Partition Table Advantages

  • Partitioning improves query performance
  • Cost effective
  • Increases parallelism
  • Independent partitions can be managed independently
  • Different partitions can live on different disk sub-systems
    • Less frequently accessed data can live on slower disks
  • Helpful for upserts on bulk data
    • Common for data warehousing for doing daily incremental loads.
    • Example 1:Huge table in Data warehouse, non partitioned
      • Source table holds current month data to date with daily upserts
        • if today is 21st, source table holds 21 days of data
      • Uploading this source, all records in the source will get compared to all records in the data warehouse, which may contain years and years of data.
    • Example 2: Same, but data warehouse is partitioned
      • Drop the current month partition from the Data warehouse
      • Replace it with the new data

34. Ingestion Time Partitioned Tables

https://www.udemy.com/course/bigquery/learn/lecture/22751515#questions

  • Tables can be partitioned by:
    • Ingestion time
    • Date/Timestamp column
    • Integer Column
  • Partitioning and Partition type is set during table creation
  • These can be viewed in the table Details after creation

Ingestion Time

    • BQ automatically loads data into daily, date based partitions based on the arrival date
      • UTC Only!

Example:

  • Create table same as any other.
  • Partition and cluster settings
    • Partition by ingestion time
    • Partitioning type:
      • By day
        • Default
        • Best for large tables spanning many months and years
      • By hour
        • Best for smaller date ranges (< 6mo)
        • Good for high volume data
        • Will adversely affect performance on very large tables spanning many months and years.
    • Partition filter: [ X ] Require partition filter
      • This option will REQUIRE a query to use a WHERE clause.
      • May reduce costs and improve performance.

Pseudo columns

  • These tables will automatically create new pseudo columns depending on the type
    • Daily
      • _PARTITIONTIME containing the timestamp (full, I’m guessing)
      • _PARTITIONDATE containing only the date
        • Guessing this is a much faster search
    • Hourly
      • only _PARTITIONTIME for hourly tables.
  • Can use any standard filtering operators on these columns
    • AND, OR, >, <, =, !=, etc.

Viewing pseudo-column data in a query

  • You must use an alias for the column name
select _PARTITIONTIME as pt, _PARTITIONDATE as pd, name from `proj.ds.table` where _PARTITION = DATE("YYYY-MM-DD")

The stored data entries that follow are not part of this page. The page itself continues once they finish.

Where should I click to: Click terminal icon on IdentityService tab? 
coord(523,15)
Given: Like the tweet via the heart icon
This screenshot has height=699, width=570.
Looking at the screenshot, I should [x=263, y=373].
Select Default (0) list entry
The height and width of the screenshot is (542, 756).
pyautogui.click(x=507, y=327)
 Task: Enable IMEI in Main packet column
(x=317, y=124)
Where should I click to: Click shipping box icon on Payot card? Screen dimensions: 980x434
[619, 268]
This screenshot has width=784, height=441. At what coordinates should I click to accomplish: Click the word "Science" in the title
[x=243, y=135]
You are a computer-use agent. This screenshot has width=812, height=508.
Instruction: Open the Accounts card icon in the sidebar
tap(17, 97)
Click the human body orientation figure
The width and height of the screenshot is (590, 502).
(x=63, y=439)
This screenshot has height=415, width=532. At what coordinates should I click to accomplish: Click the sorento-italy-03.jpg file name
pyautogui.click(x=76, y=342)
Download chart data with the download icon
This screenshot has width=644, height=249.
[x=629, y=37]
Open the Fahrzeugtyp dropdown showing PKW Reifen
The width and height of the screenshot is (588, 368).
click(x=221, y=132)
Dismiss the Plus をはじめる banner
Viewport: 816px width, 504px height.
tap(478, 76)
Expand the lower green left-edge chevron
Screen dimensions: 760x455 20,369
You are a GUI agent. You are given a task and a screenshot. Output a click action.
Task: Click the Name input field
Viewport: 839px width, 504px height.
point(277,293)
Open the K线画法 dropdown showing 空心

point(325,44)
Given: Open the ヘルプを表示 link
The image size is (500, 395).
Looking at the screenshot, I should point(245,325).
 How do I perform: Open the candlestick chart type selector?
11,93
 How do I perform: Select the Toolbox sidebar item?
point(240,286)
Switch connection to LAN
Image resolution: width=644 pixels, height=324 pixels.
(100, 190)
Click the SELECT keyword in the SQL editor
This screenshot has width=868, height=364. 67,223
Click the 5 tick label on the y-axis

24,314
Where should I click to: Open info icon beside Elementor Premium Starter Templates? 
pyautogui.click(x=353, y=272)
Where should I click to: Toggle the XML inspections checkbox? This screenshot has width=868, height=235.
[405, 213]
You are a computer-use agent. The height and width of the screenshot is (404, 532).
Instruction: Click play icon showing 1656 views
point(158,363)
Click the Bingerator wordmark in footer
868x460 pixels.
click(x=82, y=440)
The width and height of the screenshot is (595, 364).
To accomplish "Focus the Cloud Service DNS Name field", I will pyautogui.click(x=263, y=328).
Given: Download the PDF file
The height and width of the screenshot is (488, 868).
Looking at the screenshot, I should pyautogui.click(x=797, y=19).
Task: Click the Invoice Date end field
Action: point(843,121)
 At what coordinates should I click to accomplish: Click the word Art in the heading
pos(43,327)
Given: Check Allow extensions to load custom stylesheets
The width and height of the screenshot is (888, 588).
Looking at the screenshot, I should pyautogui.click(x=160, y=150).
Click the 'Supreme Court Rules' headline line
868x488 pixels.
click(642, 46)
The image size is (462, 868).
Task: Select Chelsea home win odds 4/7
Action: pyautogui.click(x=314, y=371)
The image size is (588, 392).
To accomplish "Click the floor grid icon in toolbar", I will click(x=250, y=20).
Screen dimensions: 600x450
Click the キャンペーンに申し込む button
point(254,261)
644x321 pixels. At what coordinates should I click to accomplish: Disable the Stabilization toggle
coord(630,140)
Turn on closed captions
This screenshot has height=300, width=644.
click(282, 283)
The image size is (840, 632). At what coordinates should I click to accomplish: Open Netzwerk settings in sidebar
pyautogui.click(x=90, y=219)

ROW  pt                       pd          name
1    2022-02-09 00:00:00 UTC  2022-02-09  Mary
2    2022-02-09 00:00:00 UTC  2022-02-09  Jim

__PARTITIONS_SUMMARY__ Meta Tables

  • These tables contain the metadata about partitions in a time-partitioned table.
    • Queries have to use Legacy SQL
    • There will be 1 row for each partition, so each new date upload will get a new row
      • Multiple uploads during the same day will share the same row
      • They will just update the last_modified columns.
select * from [ds.table$__PARTITIONS_SUMMARY__]
  • Row
  • project_id: proj
  • dataset_id: ds
  • table_id: table
  • partition_id: YYYYMMDD (no hyphens)
  • creation_time: UNIX_TIMESTAMP
  • creation_timestamp: YYYY-MM-DD HH:MM:SS.MMM UTC
  • last_modified_time: UNIX_TIMESTAMP
  • last_modified_timestamp: YYYY-MM-DD HH:MM:SS.MMM UTC

Using Non-UTC Timestamps

  • Extra columns
    • Create an extra column in your table that stores the current timestamp
    • Handle the differences in your query using the pseudo column && current timestamp column
    • select * from `proj.ds.table` where _PARTITIONTIME=TIMESTAMP_ADD(MY_TIMESTAMP_FIELD, INTERVAL 8 HOUR)
  • Use Partition Decorators to load data into a specific partition

35. Date or Timestamp Column Partitioned Tables

https://www.udemy.com/course/bigquery/learn/lecture/22751521#questions

Creating the Table

  • Create the table as usual
  • The partitioning field must be:
    • DATE or TIMESTAMP
    • Top-level field
      • Cannot be a ‘leaf’ field from a Struct
    • REQUIRED or NULLABLE
      • Cannot be REPEATED
  • Partitioning
    • Partition by field: Select your column
      • It will be available in the dropdown
  • The pseudo column will NOT be created since you are using an existing field
    • You WILL still get the __PARTITIONS_SUMMARY__ table
  • Upload your data
    • Data that is NULL or Invalid
      • NULL data will be stored in the __NULL__ partition
        • select * from [ds.table$__NULL__]
      • Invalid data will be stored in the __UNPARTITIONED__ partition
        • select * from [ds.table$__UNPARTITIONED__]
select * from `proj.ds.table` where DATE_FIELD = DATE("YYYY-MM-DD")

Streaming Data

  • Streaming data is originally recorded in the __UNPARTITIONED__ partition
  • Streaming records are NOT stored to the disk as soon as they are received
    • Recv >write, recv > write, … would be VERY inefficient.
  • They are instead first placed in a buffer.
  • When the buffer is full, or set time has passed, the contents are written in batches
  • SLA says the data must be available as soon as it is received, so queries against it will still work, even if it has not yet been written.
    • Query will hit both the table and the buffer
    • To the user, it appears the data is only coming from the table
  • Once the data is written to disk, it will be recorded in the appropriate partition

36. Integer based Partitioned Tables

https://www.udemy.com/course/bigquery/learn/lecture/22751527#questions

Integer Partitions

  • Requires at least one INTEGER primary column
    • Same rules apply as DATE and TIMESTAMP
  • Provide a Start, End and Interval
    • Start is Inclusive, End is Exclusive
      • Start will always be included in the Partitioning
      • End may or may not be, depending on the Interval size.
    • Example: Start = 2, End = 105, Interval = 10
      • Partition1 = 2-11
      • Partition2 = 12-21
      • Partition10 = 92-101
    • Data with -1, 1, 102, 105, 200 will be written to the __UNPARTITIONED__ partition
    • Null values will be written to the __NULL__ partition
select * from [ds.table$__PARTITIONS_SUMMARY__]

Example Query

select * from `proj.ds.table` where MY_INT between 30 and 50
  • This example will only scan the ’30’, ’40’ and ’50’ partitions

Partitioned Tables Pricing and Limitations

  • There is no extra cost to create Partitioned tables.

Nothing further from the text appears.